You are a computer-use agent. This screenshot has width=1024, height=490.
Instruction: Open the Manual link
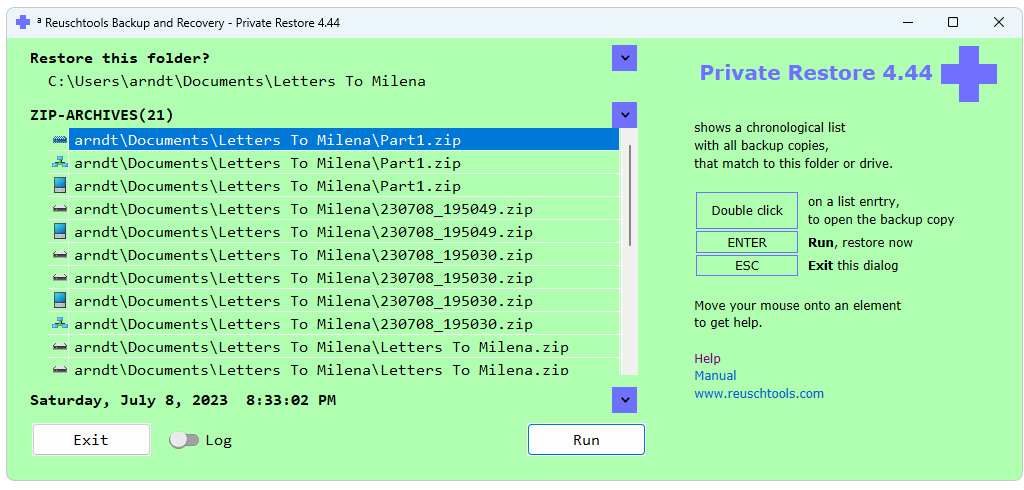click(715, 376)
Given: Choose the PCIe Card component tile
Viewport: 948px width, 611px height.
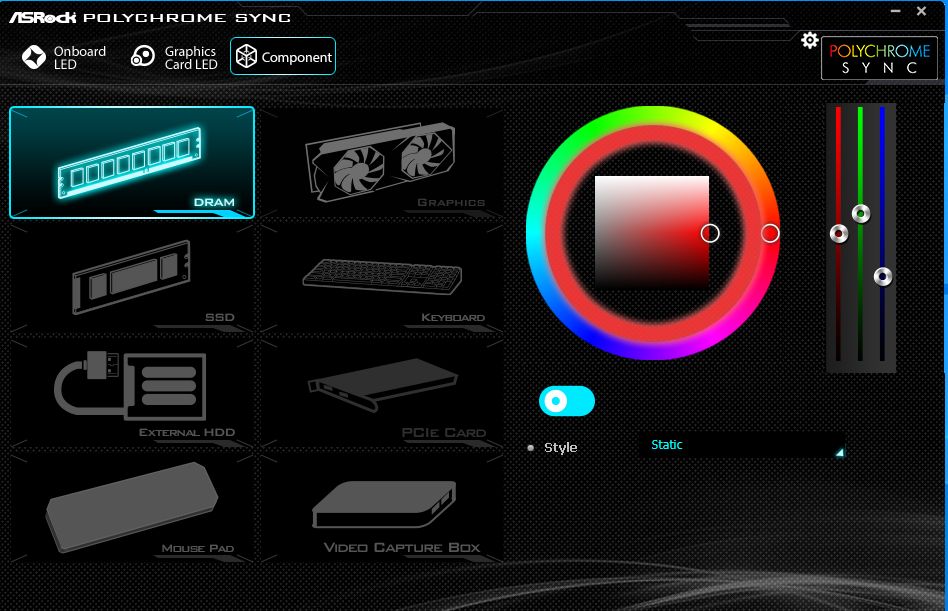Looking at the screenshot, I should click(382, 392).
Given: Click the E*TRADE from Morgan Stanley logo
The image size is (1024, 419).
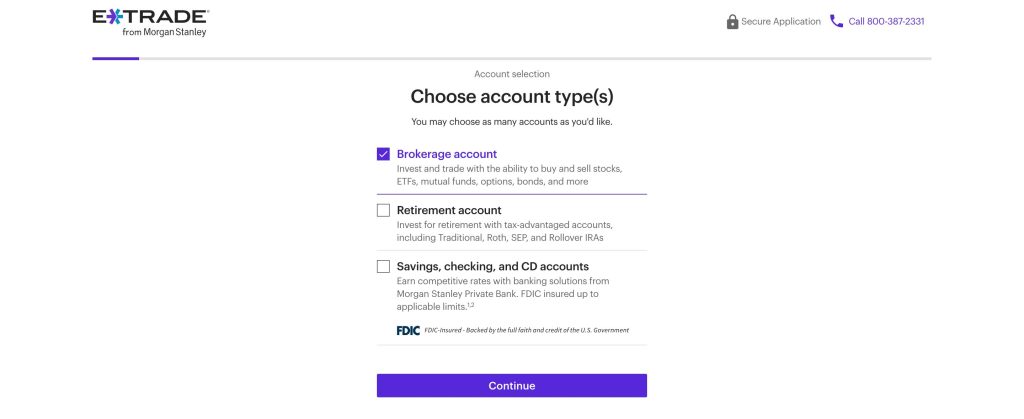Looking at the screenshot, I should pos(150,22).
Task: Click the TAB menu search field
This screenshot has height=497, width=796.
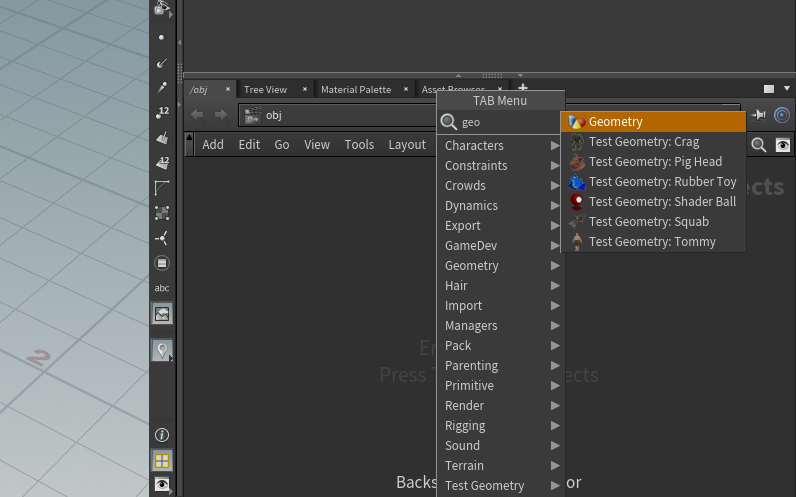Action: [x=505, y=122]
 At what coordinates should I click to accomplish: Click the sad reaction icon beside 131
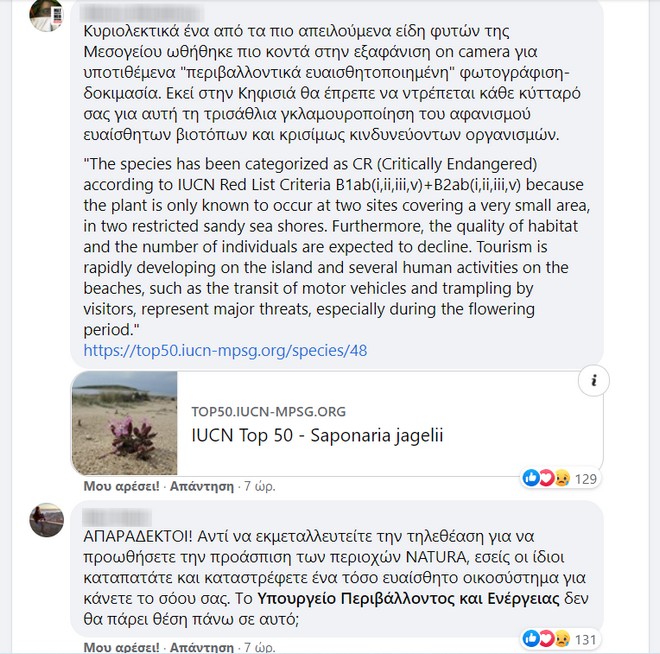point(562,639)
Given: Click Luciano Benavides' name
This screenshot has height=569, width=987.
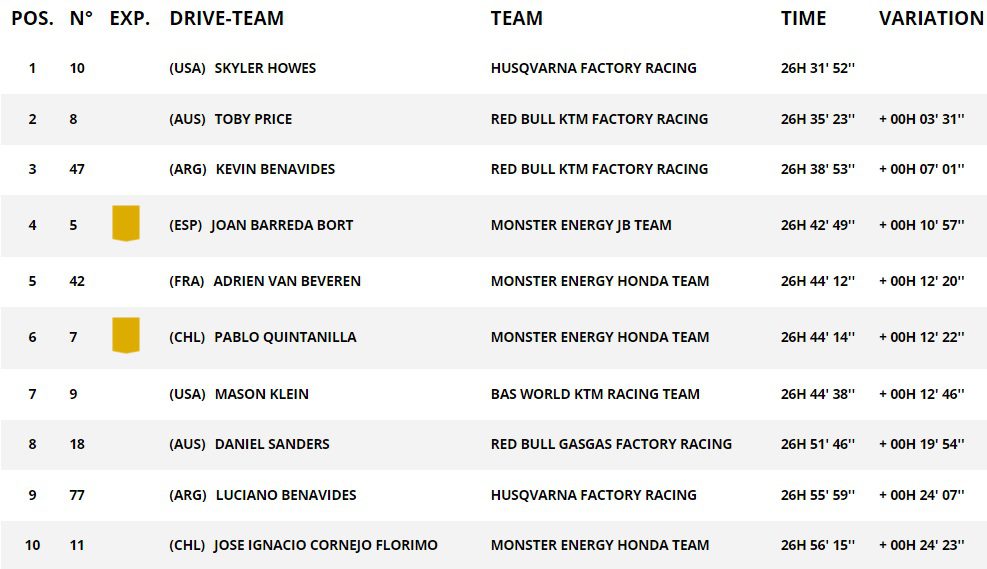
..........
Some lines in the material contain "Given". Show all of them.

Given: Choose the PCIe Card component tile
Given: Click the E*TRADE from Morgan Stanley logo
Given: Click Luciano Benavides' name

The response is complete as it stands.